Do different types of datasources take longer for datasets to refresh?

ineedqshelp · September 7, 2023, 10:40pm

I have two datasets, one is about 3x the size of the other. The smaller dataset has an Athena datasource, the larger one is Aurora. The smaller one takes almost the same amount of time to do a full refresh, is Athena just slower at refreshing, or is there something wrong with the SQL query for it that’s causing it to take so long?

Sanjeeb2022 · September 8, 2023, 5:02am

Hi @ineedqshelp - It depends upon how you have set up your athena table? Did you store the files in Parquet format. If not, you can do it to enhance the performance. Also you can test the sql query in Athena console to see the performance.

Regards - Sanjeeb

ineedqshelp · September 8, 2023, 8:01pm

The SQL query in athena times out (takes longer than 15 minutes), but I can see it if I add a limit clause.
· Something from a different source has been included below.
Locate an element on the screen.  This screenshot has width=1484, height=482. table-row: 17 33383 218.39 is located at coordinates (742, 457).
How do I see if it’s in Parquet format?

neelay · September 9, 2023, 12:35am

@ineedqshelp generally these files has {file}.parquet ext.

This problem most probably has nothing to do with the data transfer.
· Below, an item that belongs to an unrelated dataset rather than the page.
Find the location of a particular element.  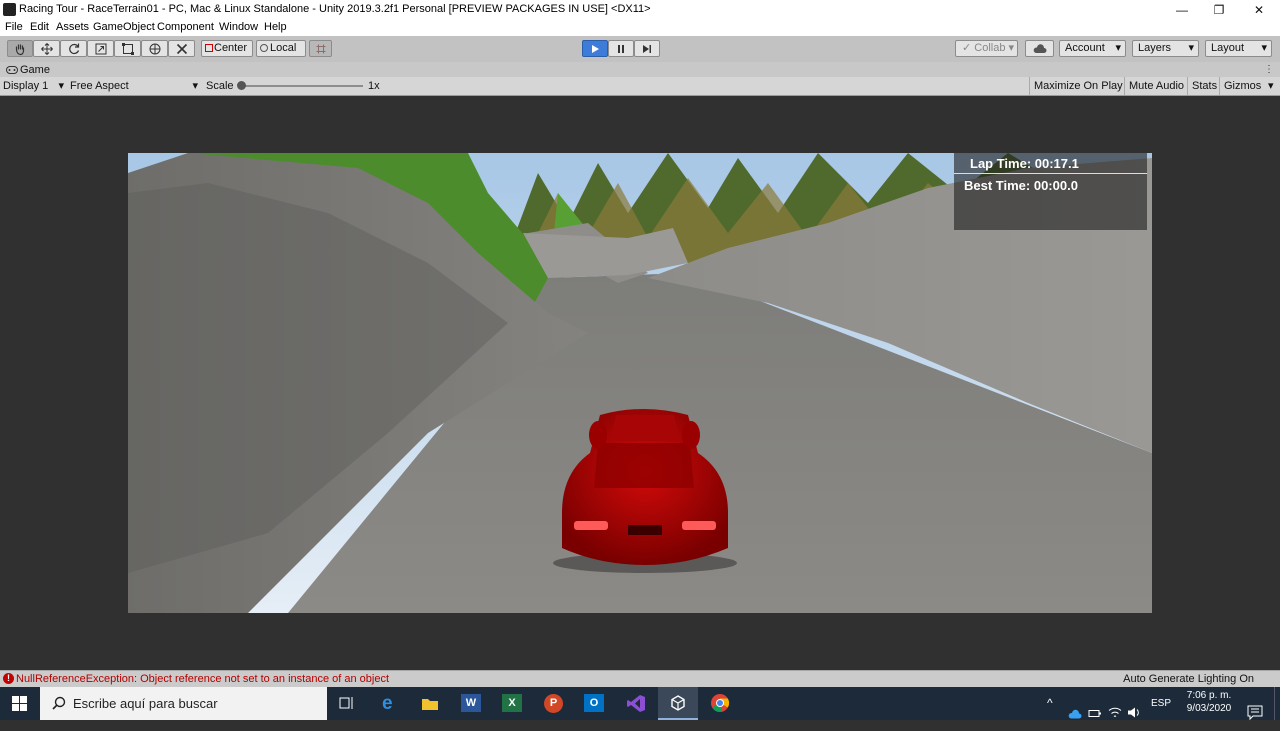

It is most likely tied to “which engine takes how long to find the result”. Once the result is processed, data transfer from data source to spice is more or less the same for each MB, (may vary depending upon the region, and other stuff), but it won’t be much if everything is hosted on AWS.

e.g. top 10 products purchased in the current month’s 10M orders is a very small dataset, but it will take a longer time to find these 10 products in 10M rows (as it requires aggregation) vs. 10000 rows from 1 or more tables without any aggregation.

If you are asking about how to optimize the Athena query then that is a different question.

I hope this makes sense